▶ Activity
Check every line of the material below for the string "computer", and return the ones that have it.

▶ Source material
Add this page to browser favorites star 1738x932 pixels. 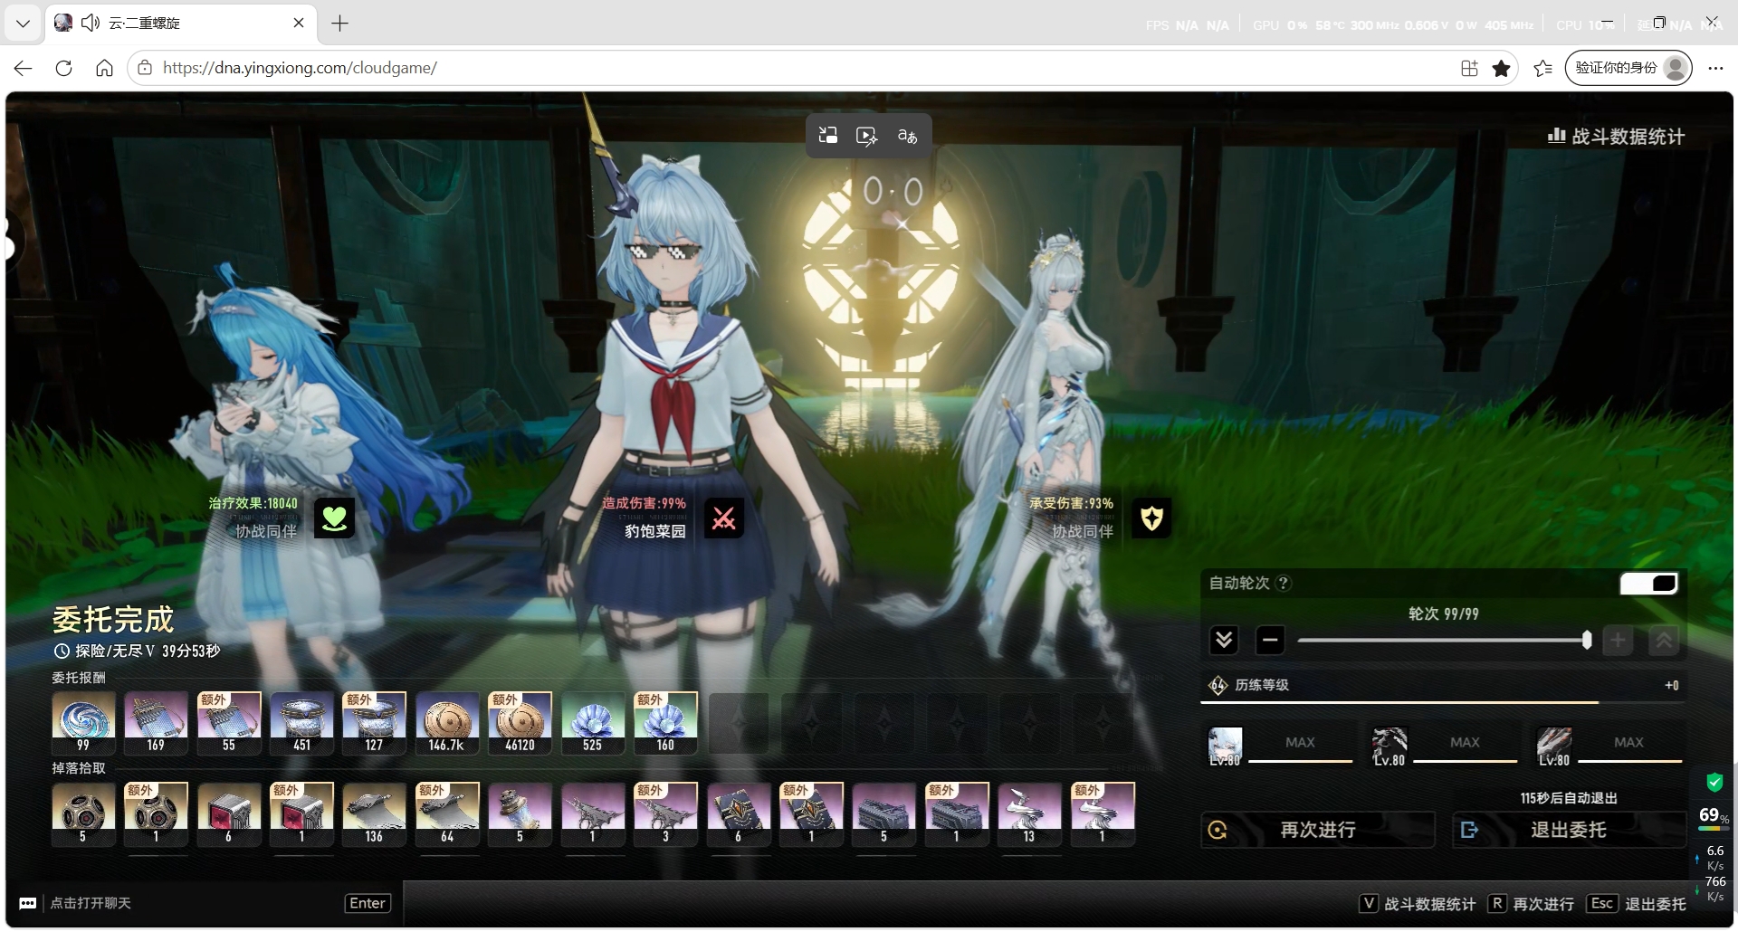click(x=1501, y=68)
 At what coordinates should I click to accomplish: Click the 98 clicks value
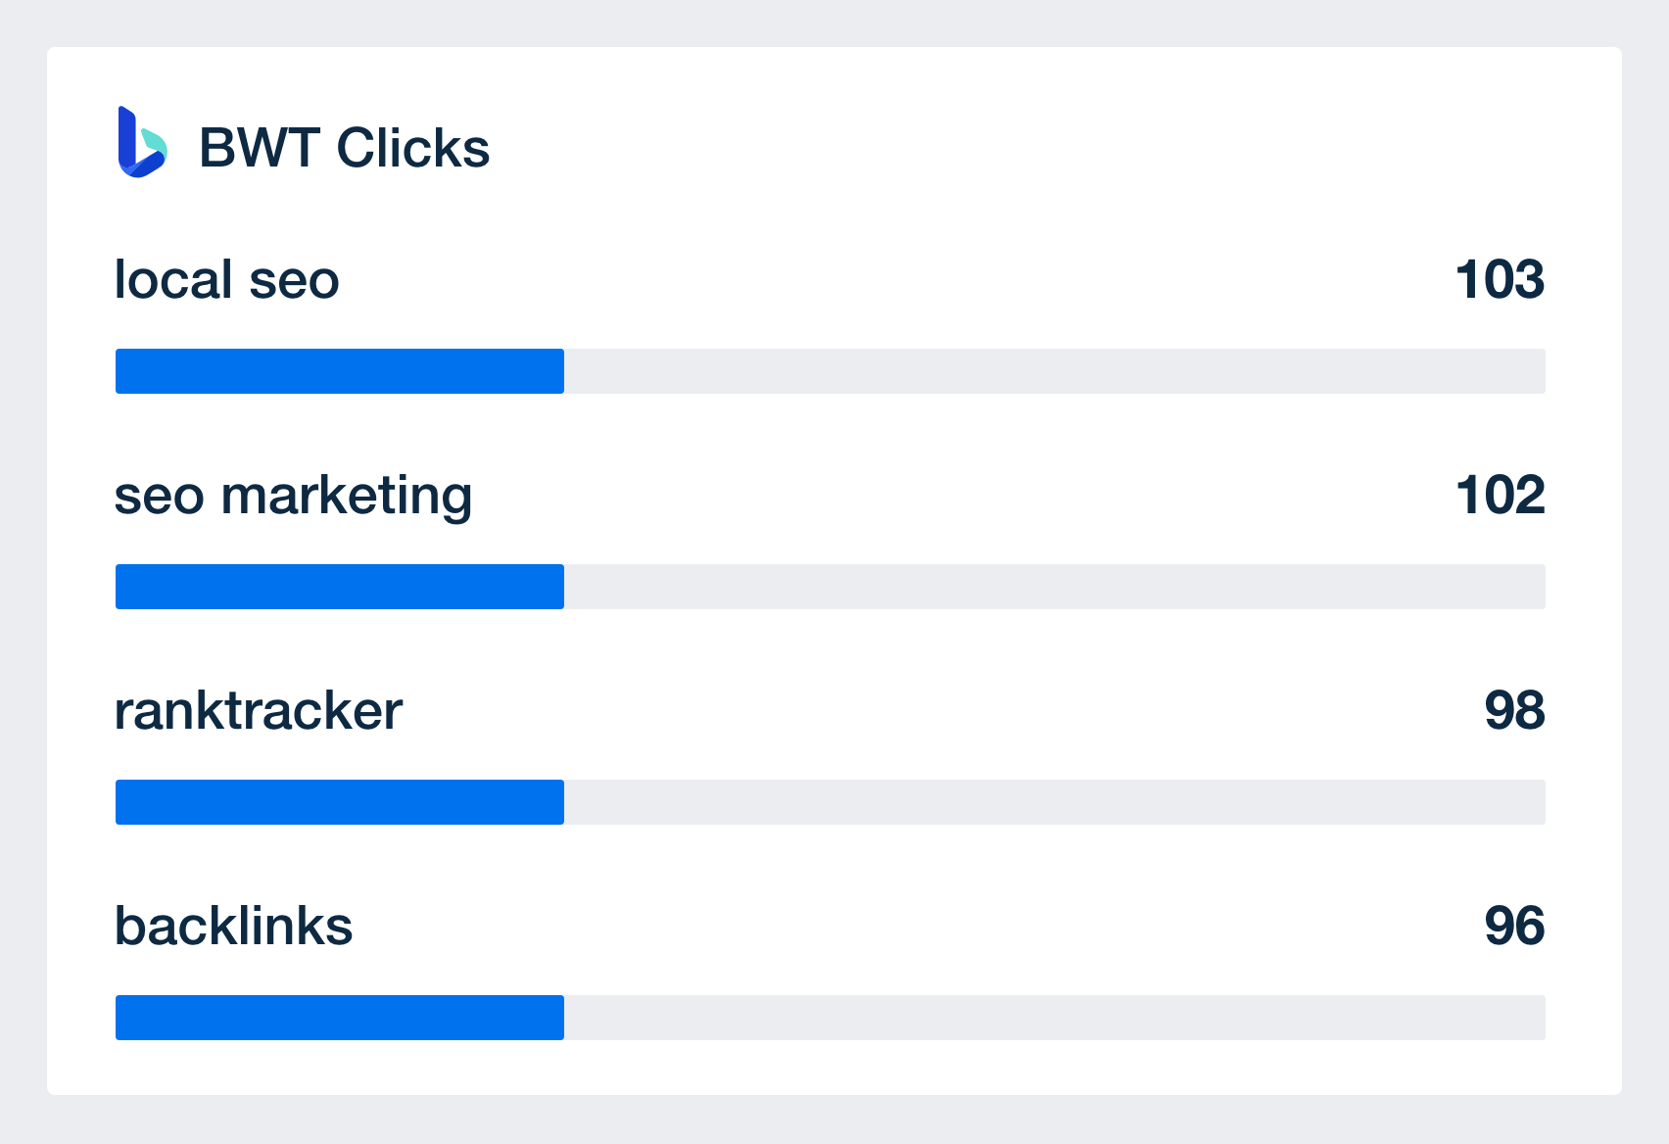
==
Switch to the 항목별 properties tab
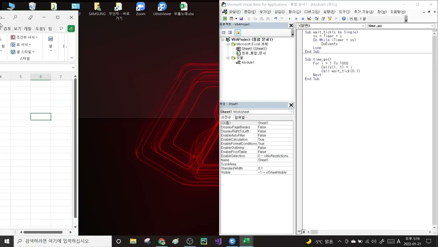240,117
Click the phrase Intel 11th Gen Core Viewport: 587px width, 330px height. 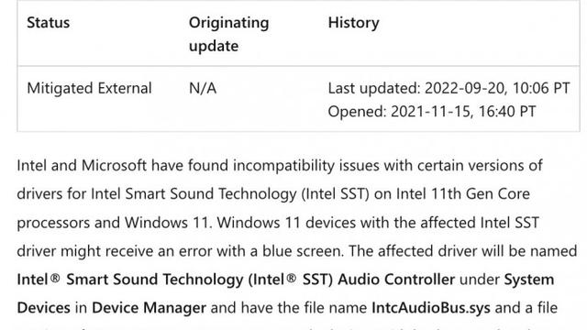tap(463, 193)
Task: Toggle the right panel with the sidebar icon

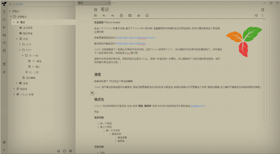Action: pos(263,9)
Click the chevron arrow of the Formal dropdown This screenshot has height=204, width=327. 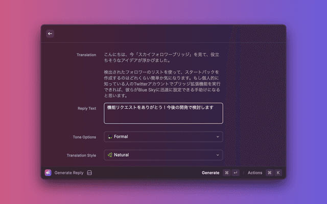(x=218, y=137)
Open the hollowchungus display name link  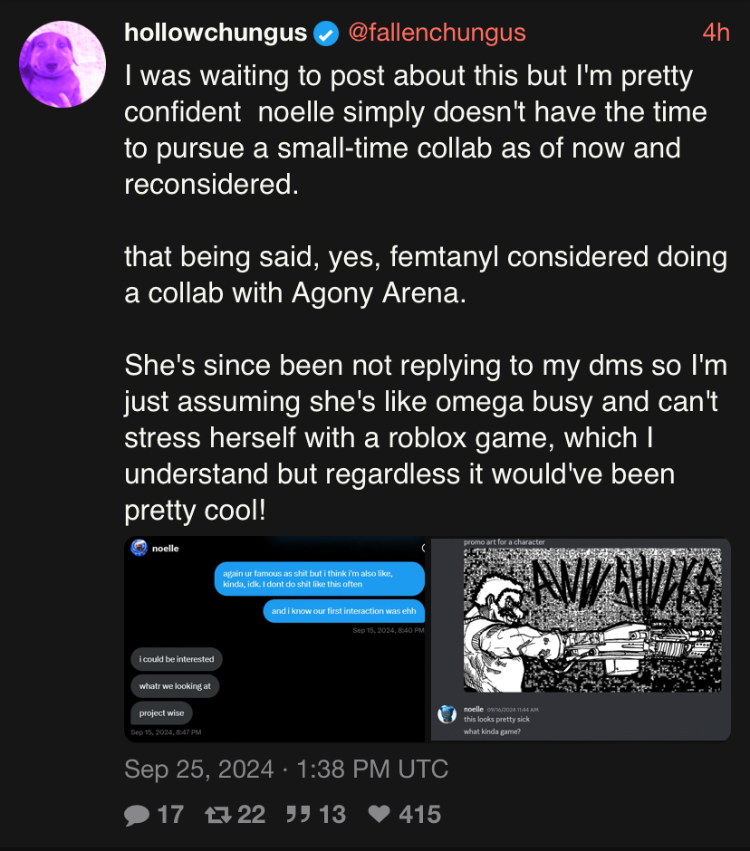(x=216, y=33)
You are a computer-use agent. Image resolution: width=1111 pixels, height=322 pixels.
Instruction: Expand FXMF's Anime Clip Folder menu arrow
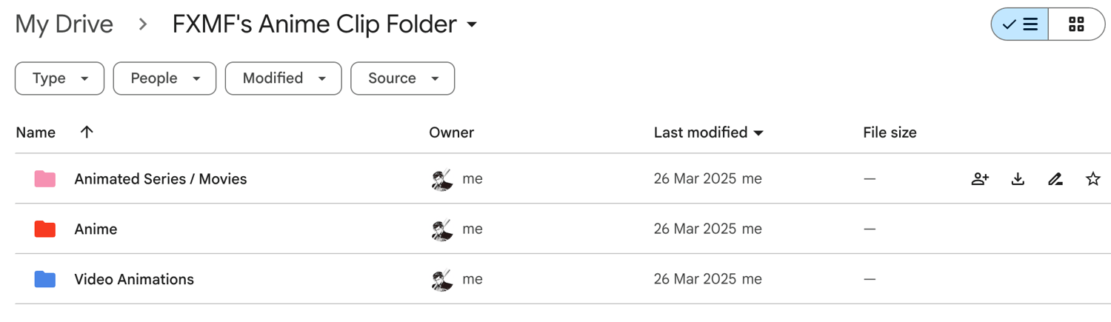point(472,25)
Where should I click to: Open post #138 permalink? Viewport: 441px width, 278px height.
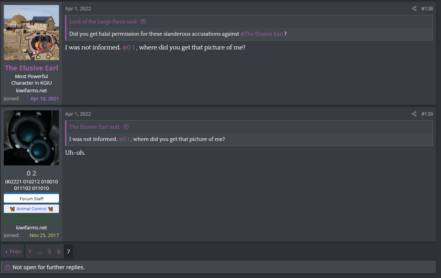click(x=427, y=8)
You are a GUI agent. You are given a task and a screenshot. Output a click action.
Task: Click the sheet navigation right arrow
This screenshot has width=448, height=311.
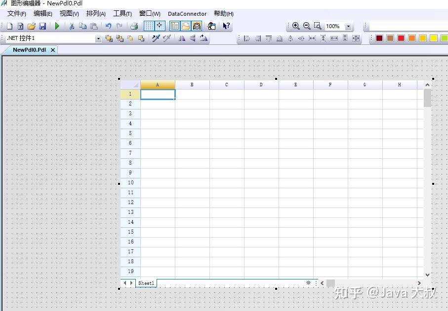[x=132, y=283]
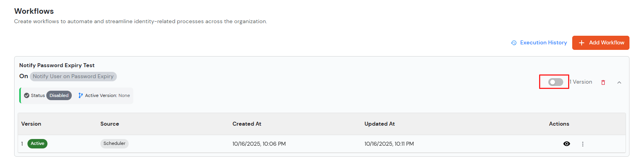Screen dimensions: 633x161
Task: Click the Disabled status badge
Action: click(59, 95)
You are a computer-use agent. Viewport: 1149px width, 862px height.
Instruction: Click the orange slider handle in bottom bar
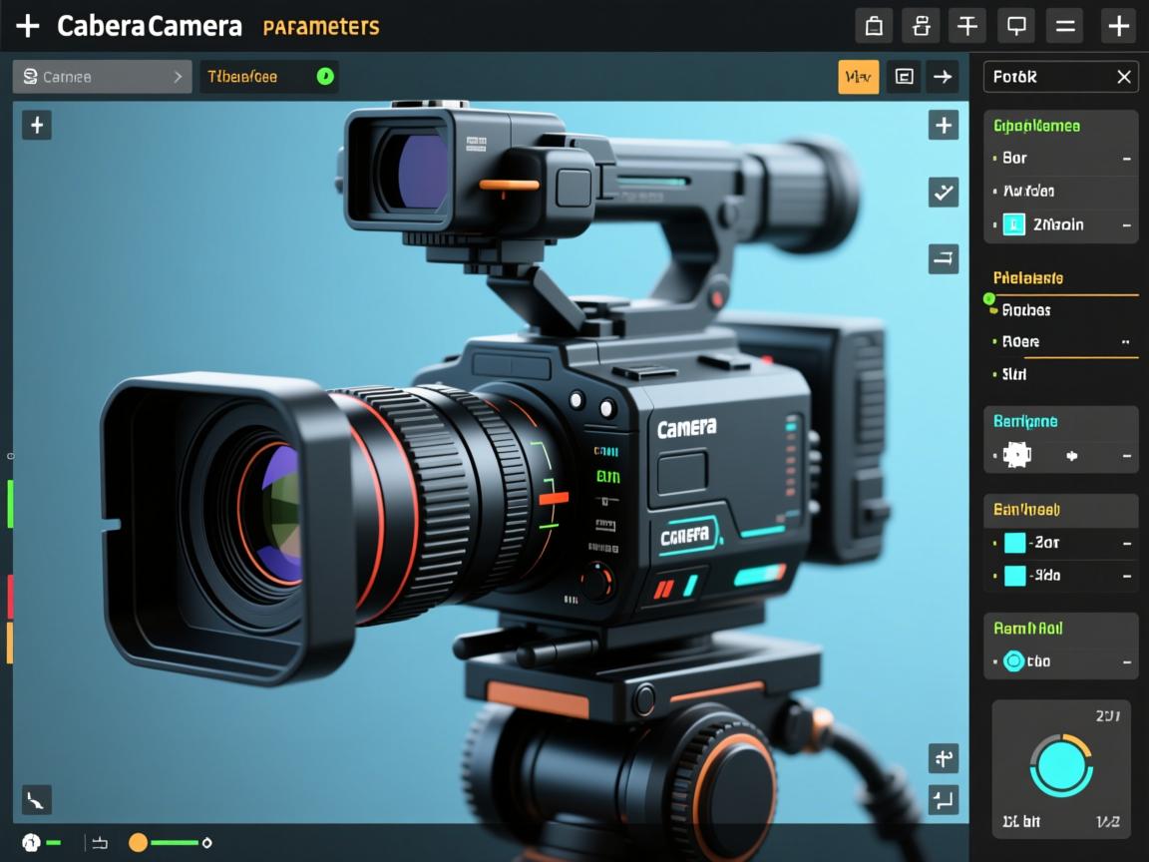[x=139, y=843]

▶ Response
You are a computer-use agent. Image resolution: width=1111 pixels, height=322 pixels.
You are a computer-use agent. Viewport: 1149px width, 862px height.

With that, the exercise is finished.